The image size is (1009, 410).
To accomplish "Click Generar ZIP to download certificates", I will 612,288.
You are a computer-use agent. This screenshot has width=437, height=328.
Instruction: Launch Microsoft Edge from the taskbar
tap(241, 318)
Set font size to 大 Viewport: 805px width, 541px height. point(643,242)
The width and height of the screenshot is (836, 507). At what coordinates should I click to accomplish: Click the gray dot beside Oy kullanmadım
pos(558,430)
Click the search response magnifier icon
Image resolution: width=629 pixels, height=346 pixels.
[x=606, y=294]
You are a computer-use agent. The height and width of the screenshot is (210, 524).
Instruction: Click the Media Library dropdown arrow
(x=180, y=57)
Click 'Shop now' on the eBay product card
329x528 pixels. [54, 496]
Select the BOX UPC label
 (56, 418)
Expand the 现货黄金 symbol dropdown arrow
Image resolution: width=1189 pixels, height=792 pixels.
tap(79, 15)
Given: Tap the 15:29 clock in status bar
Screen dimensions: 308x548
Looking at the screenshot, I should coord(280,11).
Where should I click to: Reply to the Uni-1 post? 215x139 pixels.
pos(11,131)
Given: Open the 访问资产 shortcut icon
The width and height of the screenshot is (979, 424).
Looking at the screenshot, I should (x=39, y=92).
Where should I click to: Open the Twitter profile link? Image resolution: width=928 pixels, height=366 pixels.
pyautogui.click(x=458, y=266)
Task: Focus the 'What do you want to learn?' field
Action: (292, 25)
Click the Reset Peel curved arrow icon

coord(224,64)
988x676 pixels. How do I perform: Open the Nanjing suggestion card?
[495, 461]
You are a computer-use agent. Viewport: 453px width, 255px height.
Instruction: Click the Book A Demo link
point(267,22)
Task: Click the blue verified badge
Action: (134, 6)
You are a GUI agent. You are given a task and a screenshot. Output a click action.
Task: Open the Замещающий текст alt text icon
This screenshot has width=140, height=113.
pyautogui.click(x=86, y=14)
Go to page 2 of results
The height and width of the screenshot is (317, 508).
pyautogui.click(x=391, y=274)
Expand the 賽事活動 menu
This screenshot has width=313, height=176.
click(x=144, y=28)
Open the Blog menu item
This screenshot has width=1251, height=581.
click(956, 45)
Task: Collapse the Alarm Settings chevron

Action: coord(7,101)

---+---

Reproduce the material exactly, with every line intact.

The image size is (1009, 410).
To accomplish "Click Generar ZIP to download certificates", I will 612,288.
You are a computer-use agent. This screenshot has width=437, height=328.
Instruction: Launch Microsoft Edge from the taskbar
tap(241, 318)
Set font size to 大 Viewport: 805px width, 541px height. point(643,242)
The width and height of the screenshot is (836, 507). At what coordinates should I click to accomplish: Click the gray dot beside Oy kullanmadım
pos(558,430)
Click the search response magnifier icon
Image resolution: width=629 pixels, height=346 pixels.
[x=606, y=294]
You are a computer-use agent. The height and width of the screenshot is (210, 524).
Instruction: Click the Media Library dropdown arrow
(x=180, y=57)
Click 'Shop now' on the eBay product card
329x528 pixels. [54, 496]
Select the BOX UPC label
 (56, 418)
Expand the 现货黄金 symbol dropdown arrow
Image resolution: width=1189 pixels, height=792 pixels.
tap(79, 15)
Given: Tap the 15:29 clock in status bar
Screen dimensions: 308x548
Looking at the screenshot, I should coord(280,11).
Where should I click to: Reply to the Uni-1 post? 215x139 pixels.
pos(11,131)
Given: Open the 访问资产 shortcut icon
The width and height of the screenshot is (979, 424).
Looking at the screenshot, I should (x=39, y=92).
Where should I click to: Open the Twitter profile link? Image resolution: width=928 pixels, height=366 pixels.
pyautogui.click(x=458, y=266)
Task: Focus the 'What do you want to learn?' field
Action: (292, 25)
Click the Reset Peel curved arrow icon

coord(224,64)
988x676 pixels. How do I perform: Open the Nanjing suggestion card?
[495, 461]
You are a computer-use agent. Viewport: 453px width, 255px height.
Instruction: Click the Book A Demo link
point(267,22)
Task: Click the blue verified badge
Action: (134, 6)
You are a GUI agent. You are given a task and a screenshot. Output a click action.
Task: Open the Замещающий текст alt text icon
This screenshot has width=140, height=113.
pyautogui.click(x=86, y=14)
Go to page 2 of results
The height and width of the screenshot is (317, 508).
pyautogui.click(x=391, y=274)
Expand the 賽事活動 menu
This screenshot has width=313, height=176.
click(x=144, y=28)
Open the Blog menu item
This screenshot has width=1251, height=581.
click(956, 45)
Task: Collapse the Alarm Settings chevron

Action: coord(7,101)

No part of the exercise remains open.